# callback thread udp



## blackbox87 (5. Jan 2012)

Hallo,

Habe folgendes Szenario.
In meiner Klasse starte ich zwei Threads. (welche innere klassen sind)
Einen der Auf TCP connections hört und einen anderen der auf UDP connections hört.

Im Thread für die UDP Connections läuft eben ne endlosschleife mit nem socket.receive(). Wenn ein Request ankommt müsste ich dann wiederum einen Thread starten der dann mit dem empfangenen Packet etwas macht. Damit der thread für die udp Connections gleich weiter "hören" kann.

okay in diesem neuen "workerthread" wäre es cool wenn ich ne Art Callback zur Ursprünglichen Klasse hätte (die, welche die UDP und TCP listener Threads gestartet hat). Weil ich dort eben Informationen vom empfangenen Paket in eine Liste eintragen möchte. 
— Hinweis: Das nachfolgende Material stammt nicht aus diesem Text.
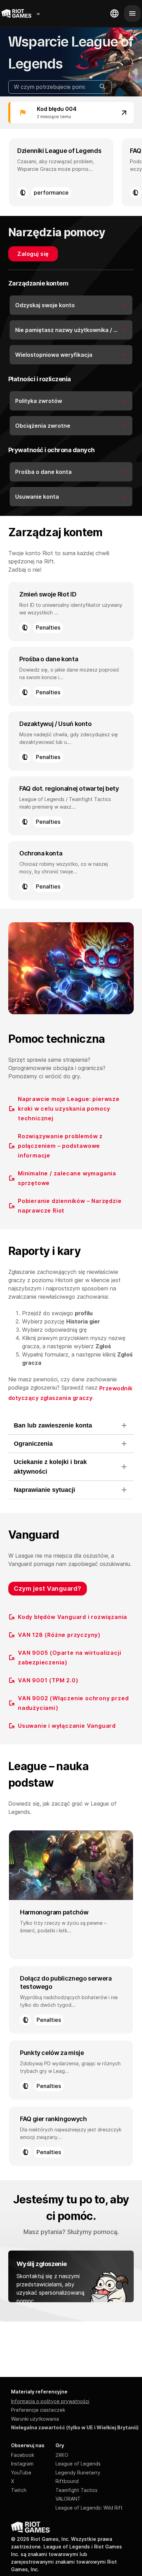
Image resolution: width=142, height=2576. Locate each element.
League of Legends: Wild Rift (89, 2508)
Wie realisiert man das....
Zurzeit bin ich über das Callable Interface gestoßen. Jedoch ist das ja irgendwie kein wirkliches callback weil das ja auch blockiert...

bin für tipps dankbar.

lg


----------



## irgendjemand (5. Jan 2012)

das einfachste wäre wohl wenn du ein objekt der instanz der klasse bis nach dort weiterreichst wo dies gebraucht wird ...

also deine init-klasse z.b. gibt an die beiden listen-threads mit [c]this[/c] eine referenz auf sich selbst weiter ...
diese referenz speichern die listener klassen dann z.b. in einem objekt mit dem namen "init" ...
wenn jetzt ein neuer workerthread erstellt wird wird an diesen einfach genau dieses objekt weitergegeben ...


ob das auch alles so mit inneren klassen problemlos klappt weis ich nicht ... bin mir aber unsicher warum du überhaupt innere klassen verwendest ... macht für mich in diesem zsenario keinen sinn


----------



## blackbox87 (5. Jan 2012)

danke,
das wäre auch mein erster gedanke gewesen.
Das kommt mir halt nicht so "elegant" vor aber so sollte es funktioniern  thx


----------